What Is the 3-Phase Framework for Running DSP Profitably?
A 3-phase framework covering foundation, controlled testing, and scale brings DSP to a 2x blended ROAS within 8 to 10 weeks for brands with stable Sponsored Products performance. The framework takes 60 to 90 days total.
Phase 1: What Does the Foundation Stage Require?
The foundation stage (Weeks 1 to 4) establishes measurement infrastructure before allocating DSP budget. Without AMC configured and baseline data collected, any DSP spend produces results you cannot accurately evaluate.
Request AMC access, run the Path to Purchase query, and document your current attribution picture. Identify what share of your existing conversions already have DSP touchpoints in the path. This baseline becomes the comparison point when DSP campaigns launch or scale.
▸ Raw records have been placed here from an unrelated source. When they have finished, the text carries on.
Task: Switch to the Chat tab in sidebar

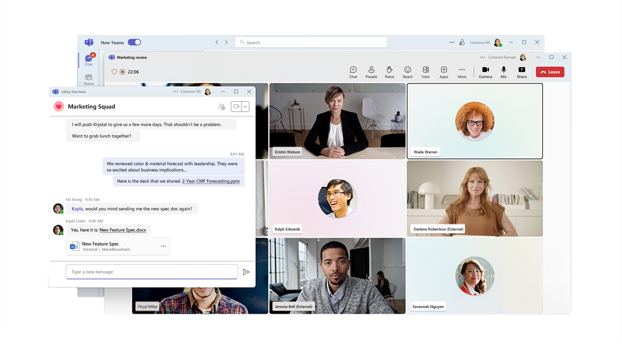Action: click(89, 60)
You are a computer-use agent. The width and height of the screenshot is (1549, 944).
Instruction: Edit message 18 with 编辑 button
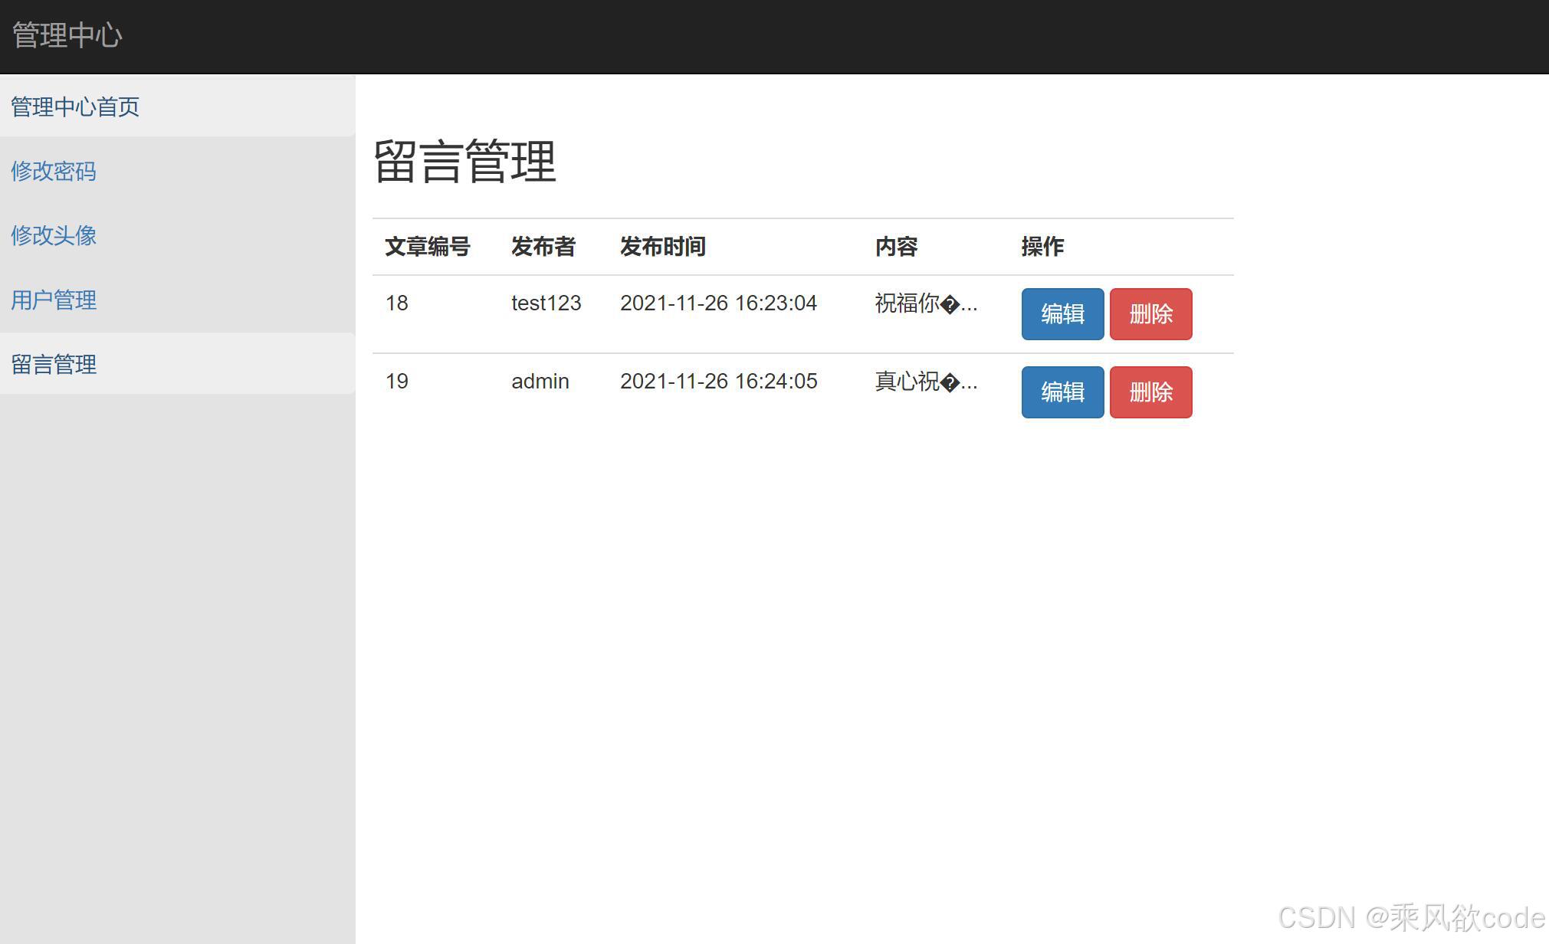(1062, 314)
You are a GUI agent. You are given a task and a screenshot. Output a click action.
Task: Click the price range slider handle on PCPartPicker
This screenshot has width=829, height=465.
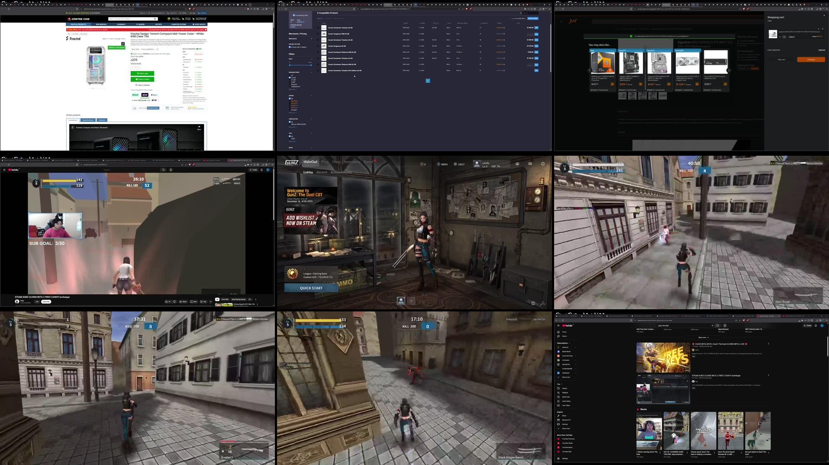[289, 65]
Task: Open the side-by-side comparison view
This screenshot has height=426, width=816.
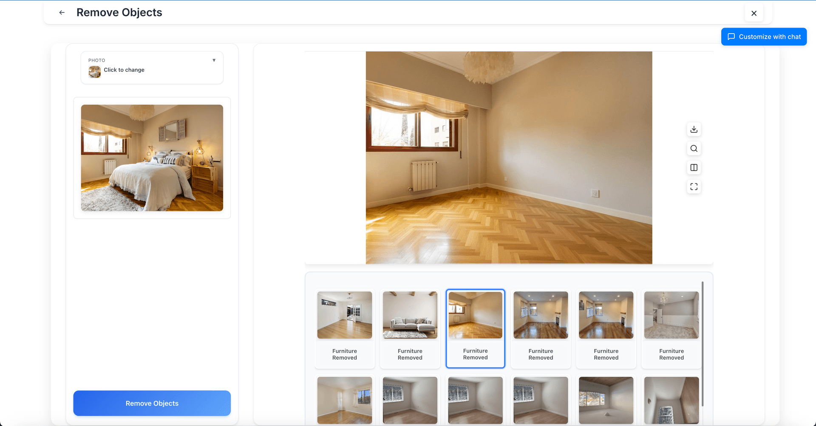Action: pos(694,167)
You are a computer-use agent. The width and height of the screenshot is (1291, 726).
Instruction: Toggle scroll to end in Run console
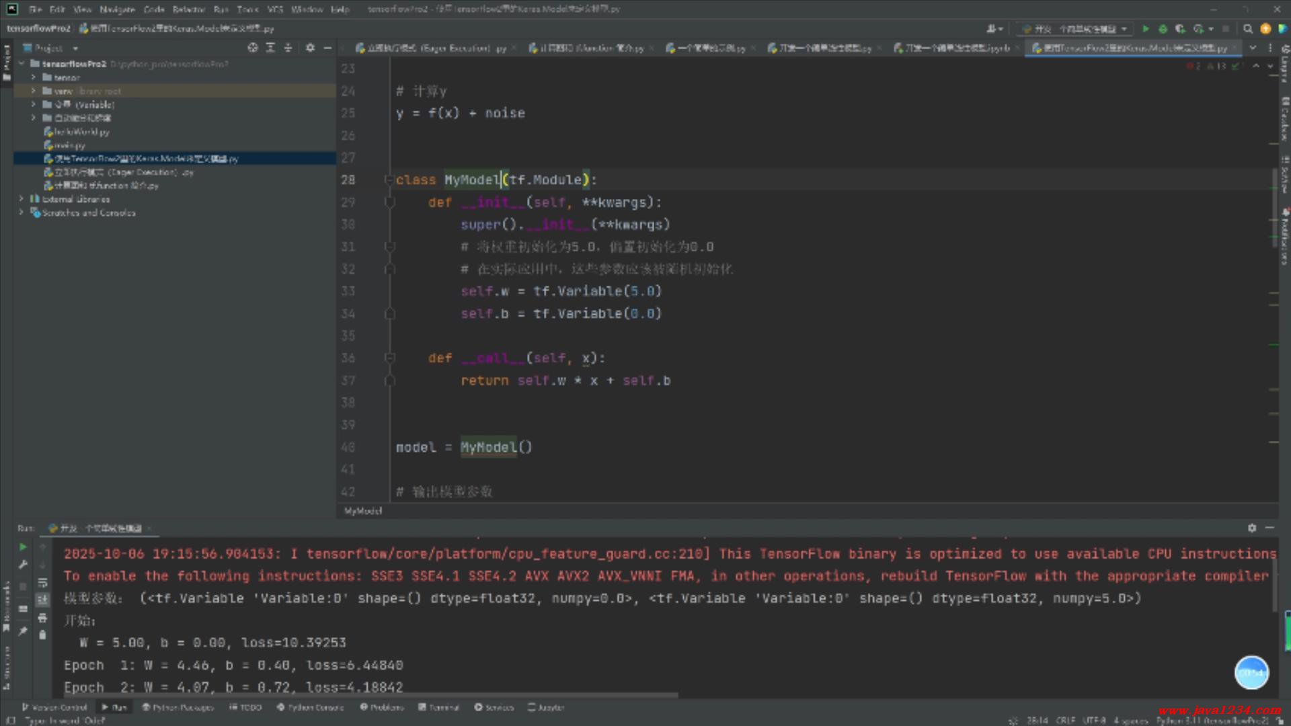click(42, 600)
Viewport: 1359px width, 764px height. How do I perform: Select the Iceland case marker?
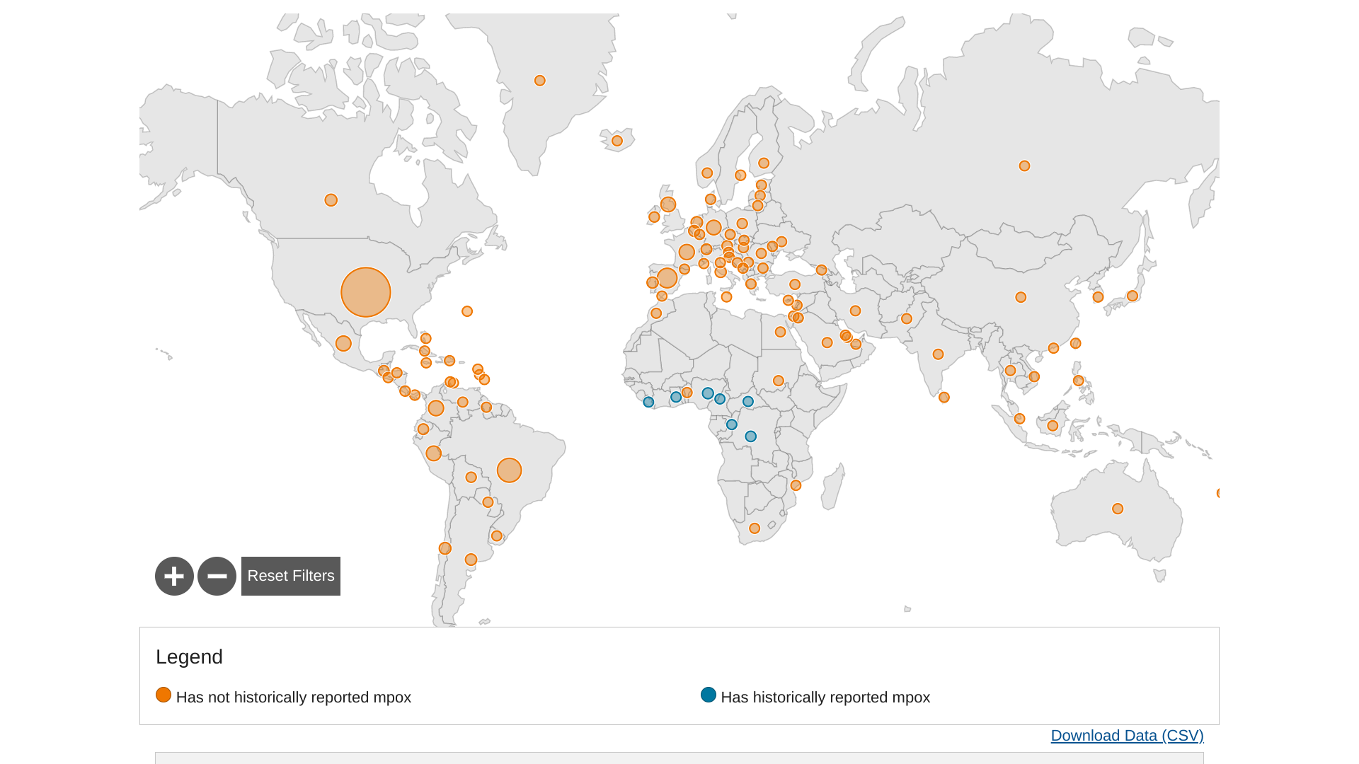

Confirm that Sponsored Products are stable before adding DSP. If SP ACoS exceeds 35% or the account is generating fewer than 100 conversions per month, fix the SP foundation first. DSP amplifies what is already working; it does not compensate for weak conversion infrastructure.
Phase 2: How Should the Controlled Test Be Structured?
The controlled test phase (Weeks 5 to 12) runs $10,000 to $15,000 in total DSP spend across 60 to 90 days, split across 3 funnel stages with different KPIs for each.
Allocate 30% to awareness: video ads and streaming placements on Prime Video and Twitch. The KPI for awareness is reach and video completion rate, not ROAS. Judging awareness spend on immediate purchase returns is the same error that makes DSP look bad in Seller Central.
Allocate 35% to consideration: retargeting product page viewers and brand store visitors. These buyers have already shown intent. The KPI is click-through rate and brand store visit rate.
Allocate 35% to conversion: cart abandoners and high-intent shoppers who have viewed the product 3 or more times. This stage can be evaluated on ROAS because the buyer is already close to purchase. Conversion-stage DSP typically shows the strongest last-click numbers and serves as the anchor that makes the overall campaign look defensible in Seller Central even before AMC is used.
Phase 3: When and How Do You Scale DSP?
The scale phase (Week 12 onward) begins when AMC data confirms a 2x blended ROAS across all 3 funnel stages combined. Most brands reach this threshold by weeks 8 to 10 if the foundation and test phases are executed correctly.
At scale, target 15 to 20% of total Amazon ad spend allocated to DSP. Build custom AMC audiences based on specific behavioral signals: cart abandoners who did not purchase within 7 days, buyers who viewed the product 4 or more times without converting, and frequency-capped segments that exclude users approaching ad fatigue.
Continue running weekly AMC queries to monitor path composition, frequency distribution, and cross-campaign influence. The measurement infrastructure built in Phase 1 is not a setup step; it is the ongoing operating system that keeps DSP allocation calibrated as the account grows.
What Should You Check Before Making Any DSP Budget Decision?
Before cutting, pausing, or scaling any DSP campaign, run the AMC Path to Purchase report and identify what percentage of total conversions had DSP in the path without receiving last-click credit. That number is the minimum adjustment to make before any budget decision.
If that number is above 30%, the Seller Central ROAS figure for DSP is materially misleading. The actual contribution is higher. Cutting the campaign on the basis of the Seller Central figure means cutting a campaign that is producing results you cannot see.
Check frequency distribution next. If a significant share of impressions is going to users who have already seen the ad 10 or more times, reallocation to fresh audiences will improve performance without increasing spend. This is the fastest lever available once AMC is configured.
The brands that run DSP profitably at scale are not necessarily spending more or running more sophisticated creative. They are measuring more accurately. AMC closes the gap between what is happening in the account and what the standard dashboard shows. That gap, in most 7-figure accounts, is where the real performance story lives.